Wednesday, August 24, 2022

Merryell Williams' Book of Recipes (Peniarth MS 513D) - [12] Pease Soop

Merryell Williams' Book of Recipes
Peniarth MS 513D


This is a volume of cooking and medicinal recipes which were collected by Merryell Williams of the Ystumcolwyn Estate, Montgomeryshire, towards the end of the 17th century and the beginning of the 18th century. The manuscript is in English. Within its covers we are given a glimpse of the types of meals created in the kitchens of mid Wales' nobility during this period.

Images of the original manuscript are freely available on the National Library of Wales website.

I have done my best to provide an accurate, but readable transcription. Common abbreviations have been expanded, letters like thorn and yogh have been replaced with their modern equivalents, and some minor punctuation has been added.

Copyright © 2022 by Daniel Myers, MedievalCookery.com


[12] Pease Soop.

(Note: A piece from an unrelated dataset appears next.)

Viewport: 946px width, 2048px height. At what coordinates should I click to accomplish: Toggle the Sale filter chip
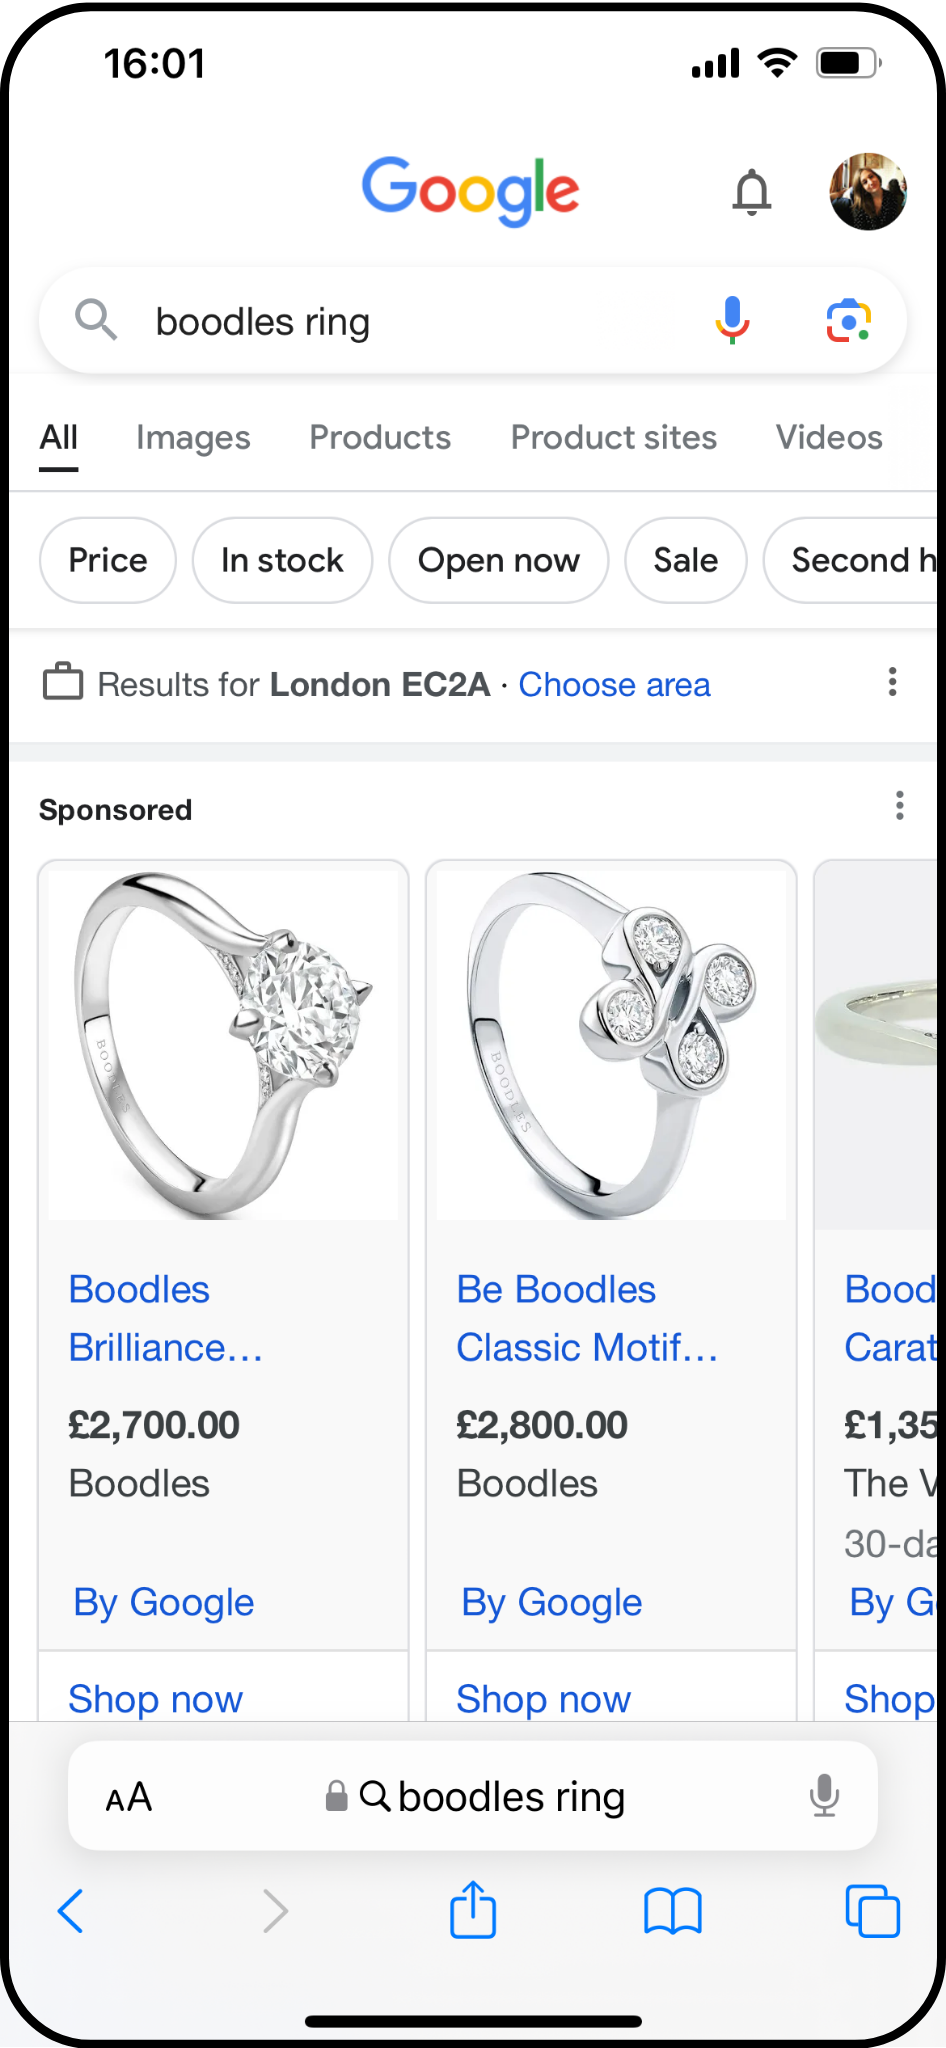(x=685, y=560)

Boyle white pease as before, rubb them through a sieve, put to them stronge broath made of a Leg of Mutton or Beeff. Set them on the fire with some lemon peell, whole pepper, sume Nutmeg, and an Onion Stuck with cloves, Some sweet herbs. Then let them boyle together. Then take & cut the Onion and herbs, then put in some baccon & balls fryed & toasted braed in squar bitts, some buttered spinage & sorrel & Endiff, cut it it and give it a warme together, then serve it up.


I think this recipe qualifies as I referred to a recipe for pea "soop" in an earlier post, but it doesn't at all match this one.

To make green Peas Soop. Take half a bushel of the youngest Peas, divide the great from the small; boil the smallest in two quarts of Water, and the biggest in one quart: when they are well boiled, bruise the biggest, and when the thin is drained from it, boil the thick in as much cold Water as will cover at; then rub away the Skins, and take a little Spinage, Mint, Sorrel, Lettuce and Parsley, and a good quantity of Marigolds; wash, shred and boil these in half a pound of Butter, and drain the small Peas; save the Water, and mingle all together, and a spoonful of Pepper whole; then melt a quarter of a pound of Butter, and shake a little Flour into it, and let it boil; put the Liquor to the Butter, and mingle all well together, and let them boil up: so serve it with dry’d Bread. [The Compleat Housewife (England, 1729)]


In spite of the name, I think this recipe counts as YAVCRFPP.